Her song “Cuff It” was then awarded best R&B song at the televised ceremony, and her heralded album, Renaissance, won in the best dance/electronic music album category. Her fourth trophy pushed the 41-year-old star, who announced her highly anticipated world tour last week, past classical music conductor Georg Solti’s record of 31 Grammys, a record that’s stood since 1998.
“I’m trying not to be too emotional and just receive this night,” Beyoncé said while accepting her award for best dance/electronic music album. “Thank you to the queer community for your love and for inventing the genre. God bless you.”
Beyoncé gives acceptance speech at the #Grammys for Renaissance: “I’d like to thank the queer community for your love and for inventing the genre.” pic.twitter.com/t6t4Jk5r7x
— philip lewis (@Phil_Lewis_) February 6, 2023
Beyoncé’s fans were, naturally, delighted with her record-breaking wins, but rankled that she was shut out in the major, all-genre categories — album, record and song of the year. The coveted album of the year award instead went to Harry Styles for Harry’s House, a good old-fashioned Grammy shocker. (Styles himself appeared stunned that he’d won.) It was the fourth time Beyoncé has been nominated for the award but failed to win. She was also bested by Lizzo for record of the year and by Bonnie Raitt, whose “Just Like That” was voted song of the year.
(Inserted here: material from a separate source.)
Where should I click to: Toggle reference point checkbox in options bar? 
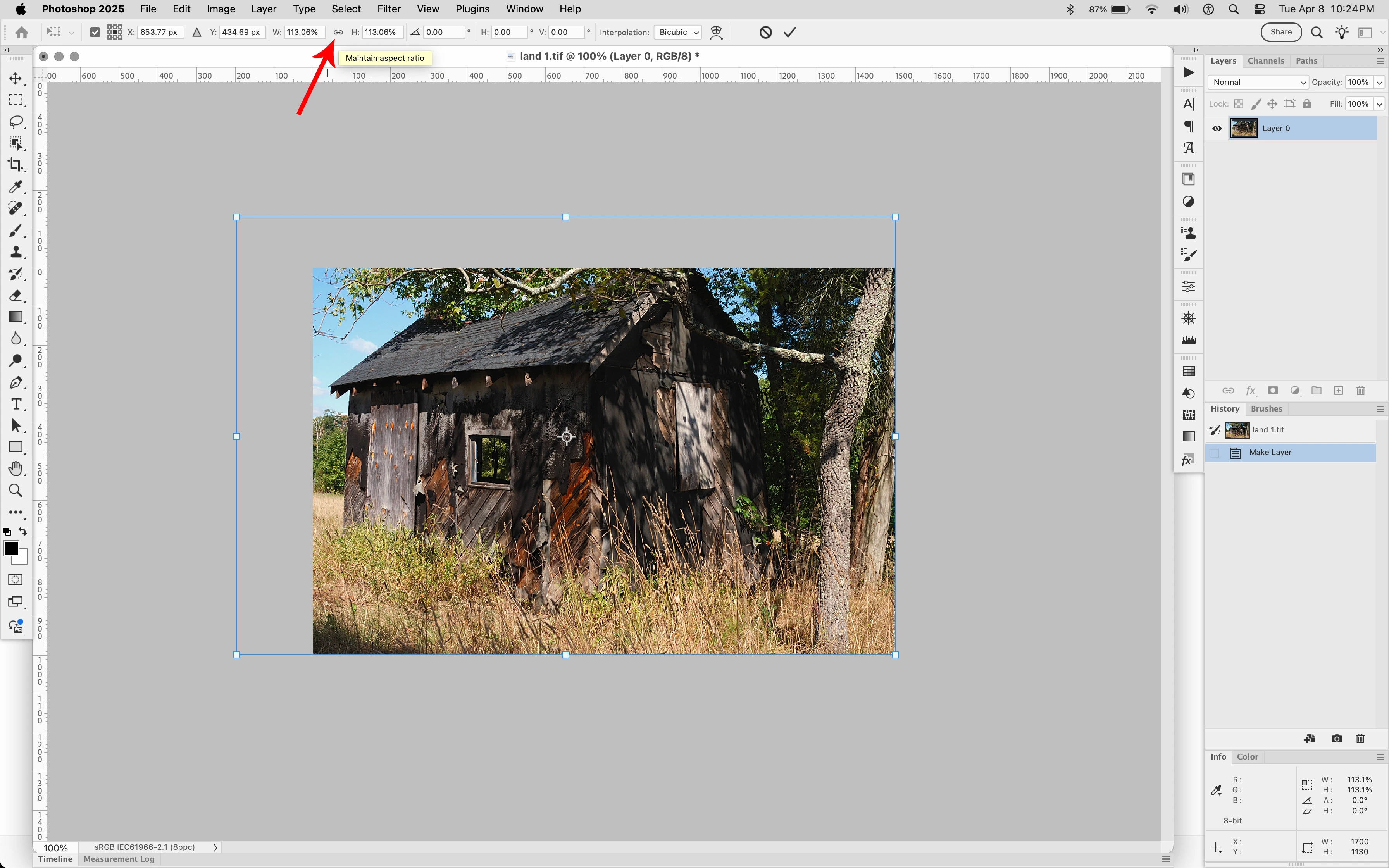tap(95, 32)
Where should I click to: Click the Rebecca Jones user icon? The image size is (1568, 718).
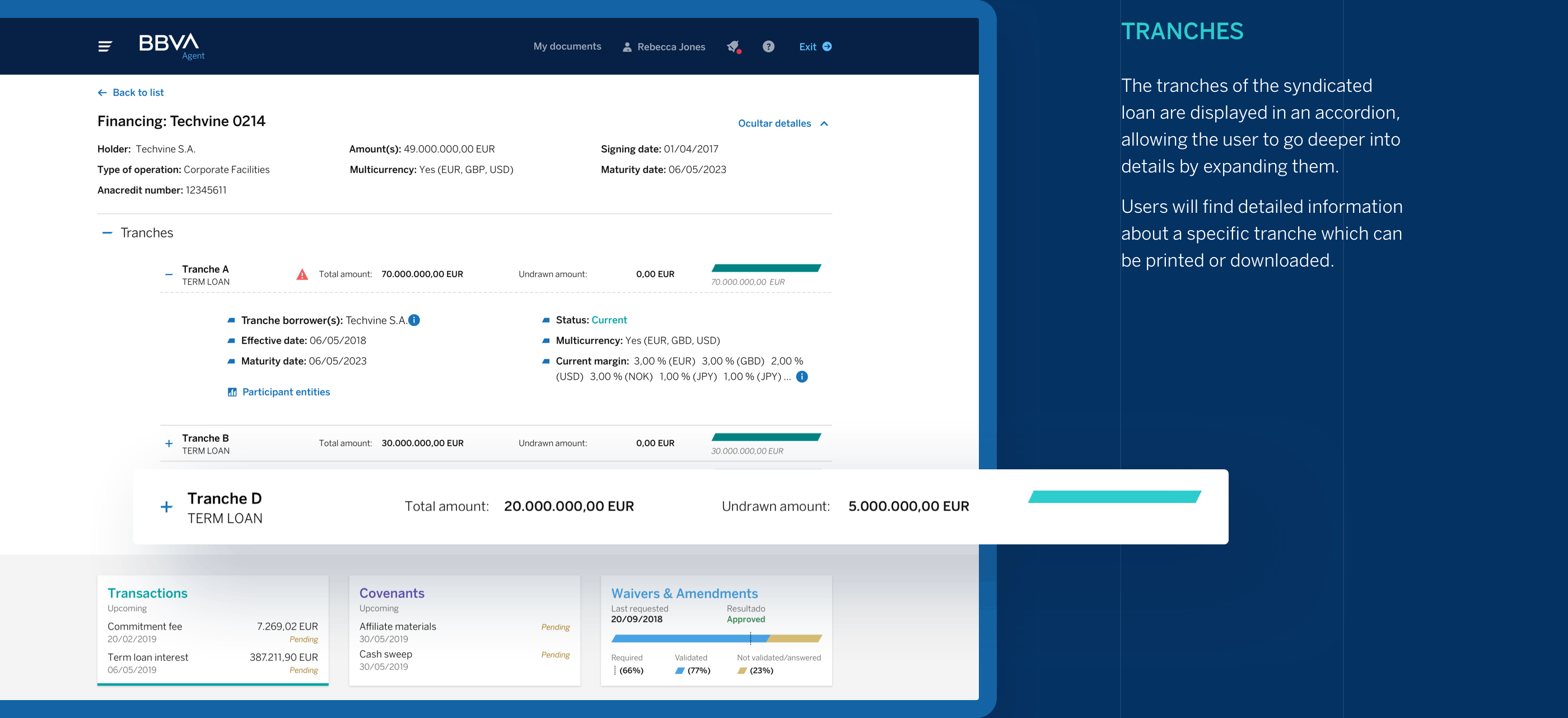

Beating Beyoncé has become a bit of a minefield for performers — just ask Adele — but Lizzo managed to traverse it with elegance and flair. In a speech full of joy and grace, she thanked Beyoncé while also enjoying her moment. Through tears, Lizzo recalled skipping school in 5th grade to see a Beyoncé concert, addressing her idol directly: “The way you made me feel, I was like, I wanna make people feel this way with my music.”
Earlier in the night, Lizzo promised to take the Grammy audience to church with a live performance, offering a medley from Special, nominated for album of the year. And from the moment she sang an a cappella portion of “About Damn Time,” she had the audience on its feet.
Nelson’s win for country album of the year was impressive, considering his competition included two other Grammy-winning Texans, Maren Morris (Humble Quest) and Miranda Lambert (Palomino). (Morris and Lambert were also nominated in the best country solo performance category, which Nelson won for Shaver’s “Live Forever,” from a tribute compilation of the same name.)
Those weren’t the only Texans who took home top honors. Houston native Robert Glasper won best R&B album for his innovative and star-studded Black Radio III — it was the fifth Grammy of his career — and even he shared a Beyoncé memory, telling a local reporter, “You know, me and Beyoncé went to school together. We went to the high school for performing arts at the same time. I’m older than she is — I was a senior when she was a freshman. She’s like my little sister.”
Cody Johnson, meanwhile, who’s collected an impressive number of wins during this year’s awards season, won best country song for “‘Til You Can’t”; Snarky Puppy won for best contemporary instrumental album for Empire Central; Edgar Winter won best contemporary blues album for Brother Johnny; and Kirk Franklin won for best gospel performance/song for “Kingdom,” best contemporary Christian music performance for “Fear Is Not My Future” and best gospel album for Kingdom Book One Deluxe.
During a moving In Memoriam section, which paid tribute to some of those from the creative community who’ve died in the last year, Kacey Musgraves performed “Coal Miner’s Daughter” in a tribute to Loretta Lynn.